* _QUELLE_:
Die Tätigkeit der Bauunternehmen ist u.a. davon geprägt, das in den Wintermonaten die Arbeit witterungsbedingt ruht. Dies bedingt, dass die beschäftigten Mitarbeitern in der Bauwirtschaft in der Zeit der Jahreswende – je nach Witterung – 2 bis 3 Monate ohne Arbeit sind. Aus diesem Grund werden diese Beschäftigungsverhältnisse u.a. staatlicherseits durch die Gewährung von Saison-Kurzarbeitergeld unterstützt.
Andererseits war dies der Grund, dass wegen der Nichtverdienste in den Wintermonaten durch Tarifvertrag die Sozialkasse des Baus geschaffen wurde, um diese witterungsbedingten Nachteile abzufedern durch:
- Abrechnung des Urlaubs und Urlaubsgeldes durch Inkassoregelung
- Ausgleich geringerer Rentenleistungen durch weniger Beitragszahlungen (keine SV Beiträge in den Wintermonaten, damit nur 9 -10 SV Beiträge pro Jahr)

* _BEREITGESTELLTE DATEN_:
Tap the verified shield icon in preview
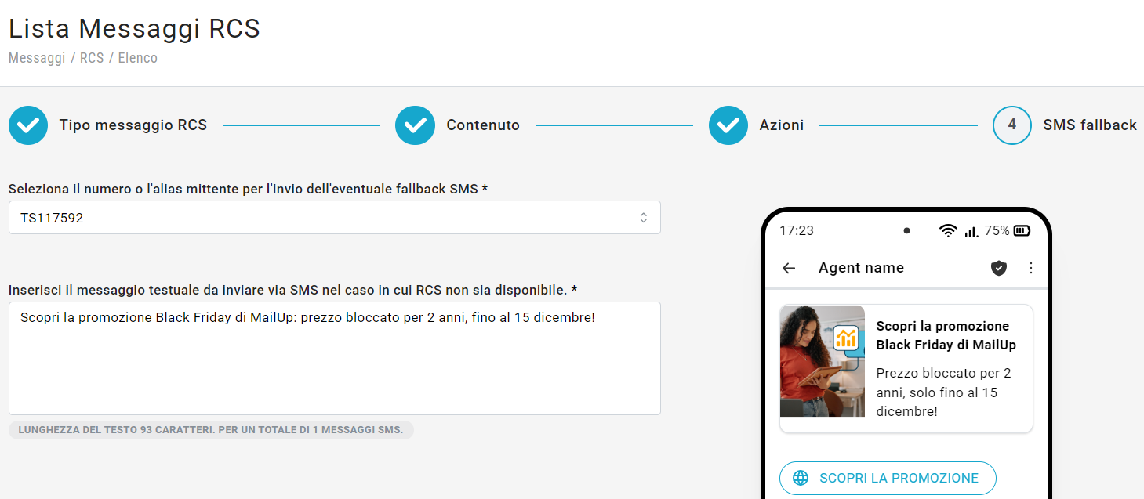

* _AUFGABENSTELLUNG_: Prüfen Sie anhand des Textes zur Bauwirtschaft, ob die folgenden Aussagen zutreffen, und antworten Sie jeweils mit Ja oder Nein sowie den ausschlaggebenden Worten des Textes im genauen Wortlaut. 1. Die Sozialkasse des Baus wurde durch Tarifvertrag geschaffen. 2. Das Saison-Kurzarbeitergeld wird von den Bauunternehmen selbst gewährt. 3. In den Wintermonaten werden SV-Beiträge gezahlt.

* _MUSTERLÖSUNG_:
1. Ja: „durch Tarifvertrag die Sozialkasse des Baus geschaffen wurde“
2. Nein: „staatlicherseits durch die Gewährung von Saison-Kurzarbeitergeld unterstützt“
3. Nein: „keine SV Beiträge in den Wintermonaten“